Passage for review.
BSprepare: Preparing tabular data to be used to feed a BSdata object

Appending p-values and TABIX compressing tabular data containing DNA-methylation data so that they can be used to create a BSdata object.


BSprepare(files_location, output_folder, tabixPath, bc=1.5/100)



character; the path to the files


character; the path to the output files


character; the path to the Tabix application folder


numeric; combined bisulfite conversion and sequencing error rate


This function can be used to convert tabular files containing DNA-methylation base-resolution data so that they can be used to create a BSdata object. Genomic coordinates in the 1-base system are required, i.e. the first base of each chromosome should be at position 1. Files have to be tab-delimited and they have to contain the following columns: chromosome assignment (in the form chr1, .., chr22, chrX, chrY, chrM, chrC), genomic position (positive integer), strand (either - or +), methylation sequence context (either CG, CHG or CHH), number of sequencing reads with C calls (>0) at that genomic position, number of sequencing reads with T calls at that genomic position. Each file has to be sorted by genomic coordinate.


Binomial p-values are added and a compressed file is created together with the Tabix index. P-values indicate for each Cytosine the probability of observing by chance the occurrence of unmethylated reads. The lower the p-value the higher the confidence in calling that Cytosine methylated.


Mattia Pelizzola, Kamal Kishore

#BSprepare("/path-to-input/","/path-to-output/", tabix="/path-to-tabix/tabix-0.2.6")

Available data.
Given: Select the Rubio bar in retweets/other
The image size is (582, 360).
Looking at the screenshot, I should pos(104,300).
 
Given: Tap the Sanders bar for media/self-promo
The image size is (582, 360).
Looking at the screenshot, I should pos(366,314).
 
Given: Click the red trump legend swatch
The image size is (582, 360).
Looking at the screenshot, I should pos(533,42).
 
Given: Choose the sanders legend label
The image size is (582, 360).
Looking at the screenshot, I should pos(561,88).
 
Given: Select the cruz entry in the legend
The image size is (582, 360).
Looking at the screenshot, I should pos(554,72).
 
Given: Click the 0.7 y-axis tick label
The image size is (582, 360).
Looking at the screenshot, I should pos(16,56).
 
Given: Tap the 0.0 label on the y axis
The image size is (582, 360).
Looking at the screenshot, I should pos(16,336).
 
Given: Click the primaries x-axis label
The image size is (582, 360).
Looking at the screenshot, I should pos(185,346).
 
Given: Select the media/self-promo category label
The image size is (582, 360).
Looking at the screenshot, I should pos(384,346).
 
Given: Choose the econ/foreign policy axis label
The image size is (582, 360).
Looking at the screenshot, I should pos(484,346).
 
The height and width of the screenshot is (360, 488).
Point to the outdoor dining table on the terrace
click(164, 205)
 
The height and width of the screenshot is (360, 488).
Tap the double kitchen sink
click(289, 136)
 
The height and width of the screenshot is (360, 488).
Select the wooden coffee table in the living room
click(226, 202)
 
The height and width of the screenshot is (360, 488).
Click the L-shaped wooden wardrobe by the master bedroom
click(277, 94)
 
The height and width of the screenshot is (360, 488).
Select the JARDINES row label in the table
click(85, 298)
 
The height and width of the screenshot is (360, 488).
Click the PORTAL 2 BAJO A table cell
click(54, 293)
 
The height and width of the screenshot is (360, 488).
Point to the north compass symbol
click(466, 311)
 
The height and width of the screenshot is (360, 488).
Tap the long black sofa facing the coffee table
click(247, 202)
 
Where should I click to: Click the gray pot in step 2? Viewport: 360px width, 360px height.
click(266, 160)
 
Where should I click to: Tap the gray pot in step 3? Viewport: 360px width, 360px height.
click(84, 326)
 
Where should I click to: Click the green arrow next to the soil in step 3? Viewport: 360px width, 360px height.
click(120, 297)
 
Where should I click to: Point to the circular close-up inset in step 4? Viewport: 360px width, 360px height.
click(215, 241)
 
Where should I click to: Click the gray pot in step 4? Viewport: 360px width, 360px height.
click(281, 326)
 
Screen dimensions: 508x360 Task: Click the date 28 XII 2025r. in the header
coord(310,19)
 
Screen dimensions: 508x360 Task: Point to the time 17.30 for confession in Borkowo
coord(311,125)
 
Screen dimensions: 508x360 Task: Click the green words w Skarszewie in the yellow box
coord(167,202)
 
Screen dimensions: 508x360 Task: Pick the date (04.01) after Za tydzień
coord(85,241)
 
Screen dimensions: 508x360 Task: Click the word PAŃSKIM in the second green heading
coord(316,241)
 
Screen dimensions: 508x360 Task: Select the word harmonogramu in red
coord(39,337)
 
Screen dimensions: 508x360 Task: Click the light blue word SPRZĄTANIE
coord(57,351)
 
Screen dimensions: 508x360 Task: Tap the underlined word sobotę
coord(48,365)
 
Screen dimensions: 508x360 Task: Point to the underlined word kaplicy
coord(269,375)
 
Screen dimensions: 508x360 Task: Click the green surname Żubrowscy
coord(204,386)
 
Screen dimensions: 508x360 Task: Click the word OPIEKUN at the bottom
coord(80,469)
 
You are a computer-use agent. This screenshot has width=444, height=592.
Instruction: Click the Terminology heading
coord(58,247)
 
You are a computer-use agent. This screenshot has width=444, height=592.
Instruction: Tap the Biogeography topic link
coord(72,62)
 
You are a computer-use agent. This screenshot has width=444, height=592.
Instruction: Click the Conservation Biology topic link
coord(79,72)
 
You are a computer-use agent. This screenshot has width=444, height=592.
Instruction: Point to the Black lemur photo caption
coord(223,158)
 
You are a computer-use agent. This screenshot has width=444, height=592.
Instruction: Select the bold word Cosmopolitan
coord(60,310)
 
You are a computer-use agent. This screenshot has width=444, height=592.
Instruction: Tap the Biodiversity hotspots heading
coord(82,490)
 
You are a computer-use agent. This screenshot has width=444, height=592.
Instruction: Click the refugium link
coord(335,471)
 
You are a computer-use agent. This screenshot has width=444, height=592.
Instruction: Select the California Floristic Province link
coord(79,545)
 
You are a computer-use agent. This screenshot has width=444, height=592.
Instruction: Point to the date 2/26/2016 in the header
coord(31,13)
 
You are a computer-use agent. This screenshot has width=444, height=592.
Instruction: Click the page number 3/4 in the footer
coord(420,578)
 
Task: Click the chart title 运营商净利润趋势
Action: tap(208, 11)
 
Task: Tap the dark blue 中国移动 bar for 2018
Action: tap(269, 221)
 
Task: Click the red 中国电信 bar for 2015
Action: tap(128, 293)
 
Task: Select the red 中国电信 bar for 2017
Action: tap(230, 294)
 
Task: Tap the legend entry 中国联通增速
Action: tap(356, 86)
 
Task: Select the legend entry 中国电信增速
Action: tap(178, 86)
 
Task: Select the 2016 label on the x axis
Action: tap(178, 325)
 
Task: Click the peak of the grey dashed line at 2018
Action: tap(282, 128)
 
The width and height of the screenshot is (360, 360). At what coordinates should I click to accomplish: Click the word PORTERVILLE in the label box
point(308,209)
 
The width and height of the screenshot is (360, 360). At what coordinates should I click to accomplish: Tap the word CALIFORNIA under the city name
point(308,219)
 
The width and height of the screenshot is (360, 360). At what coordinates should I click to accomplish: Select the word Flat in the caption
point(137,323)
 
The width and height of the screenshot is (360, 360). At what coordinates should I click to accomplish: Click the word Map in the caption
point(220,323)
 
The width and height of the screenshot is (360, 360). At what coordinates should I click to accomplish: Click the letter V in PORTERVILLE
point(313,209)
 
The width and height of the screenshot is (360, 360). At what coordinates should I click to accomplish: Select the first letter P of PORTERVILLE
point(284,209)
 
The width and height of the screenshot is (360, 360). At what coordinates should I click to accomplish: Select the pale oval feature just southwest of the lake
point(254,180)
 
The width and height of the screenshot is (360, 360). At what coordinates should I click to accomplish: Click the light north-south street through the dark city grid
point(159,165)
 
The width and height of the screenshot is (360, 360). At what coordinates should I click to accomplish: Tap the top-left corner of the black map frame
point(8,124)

Parts of the exercise.
• A. From the BSprepare documentation, extract the passage from "BSprepare: Preparing tabular" up to and including "output_folder, tabixPath, bc=1.5/100)", copied word for word.
• B. Using the BSprepare documentation, answer the following questions:
(i) Which methylation sequence contexts may appear in the input files?
(ii) According to the documentation, what does a lower p-value indicate?
(iii) What default value does the usage line give for bc?

Answers.
• A.
BSprepare: Preparing tabular data to be used to feed a BSdata object

Appending p-values and TABIX compressing tabular data containing DNA-methylation data so that they can be used to create a BSdata object.


BSprepare(files_location, output_folder, tabixPath, bc=1.5/100)

• B.
(i) CG, CHG or CHH.
(ii) Higher confidence in calling that Cytosine methylated.
(iii) 1.5/100.